I try to extract data from a xml file (which I named output.xml) on the command line (and then, if I manage to do it, put it in a script).
I've seen that the better tool to do that is XMLStarlet. However xmlstarlet sel -t -m "/entry/content" output.xml
doesn't work.
Note: I tried for xmlstarlet el output.xml
to check the Xpath structure of the file and it works.That means that the tool sees the elements.

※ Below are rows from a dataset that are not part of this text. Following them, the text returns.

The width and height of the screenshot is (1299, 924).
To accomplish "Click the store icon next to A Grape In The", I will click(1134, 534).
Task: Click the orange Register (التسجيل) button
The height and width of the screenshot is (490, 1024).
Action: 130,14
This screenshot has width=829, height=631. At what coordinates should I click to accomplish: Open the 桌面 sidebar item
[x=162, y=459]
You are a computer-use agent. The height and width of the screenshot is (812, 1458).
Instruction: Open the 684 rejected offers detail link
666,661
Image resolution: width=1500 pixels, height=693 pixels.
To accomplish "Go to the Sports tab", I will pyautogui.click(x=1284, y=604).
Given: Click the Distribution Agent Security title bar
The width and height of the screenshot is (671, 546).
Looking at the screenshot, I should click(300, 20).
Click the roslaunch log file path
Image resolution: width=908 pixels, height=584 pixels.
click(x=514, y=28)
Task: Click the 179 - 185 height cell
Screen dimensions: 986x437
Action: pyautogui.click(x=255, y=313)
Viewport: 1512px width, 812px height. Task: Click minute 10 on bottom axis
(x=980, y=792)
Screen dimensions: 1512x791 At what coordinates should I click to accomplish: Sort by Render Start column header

I saw that there are 2 conditions to make XMLStarlet work:
1- The XML file should be well-formed. Stackoverflow related link
So I applied this command to create a well-formed file:
xmlstarlet fo -R output.xml >> good-output.xml
2- XML is very picky about the default namespace. If the document has it, declare it before selecting the elements or delete all the occurences of "xmlns" in the document. Stackoverflow related link
So I did:
$ cat good-output.xml | sed -e 's/ xmlns.*=".*"//g' >> very-good-output.xml
HOWEVER, even performing these two steps, I have another error, and don't know how to fix it... The terminal points to me the places I removed the namespaces and says "Namespace prefix app on collection is not defined". What I should do? With the namespaces it doesn't work and now it urges to put them again upon me...
Any help?
So this is the final solution to retrieve the content of a XML file with multiple namespaces:
xmlstarlet sel -t -m "//_:content" -c . good-output.xml
npostavs thank you for guiding me.
I believed the fact that my first attempt gave me the tag besides the desired content was a problem, but actually in my case no. If it is the case for someone else, this is how to proceed:
xmlstarlet sel -t -m "/_:entry/_:content/text()" -c . output.xml
OR
xmlstarlet sel -t -m "/_:entry/_:content" -v . output.xml
Simplified:
xmlstarlet sel -t -v "/_:entry/_:content" output.xml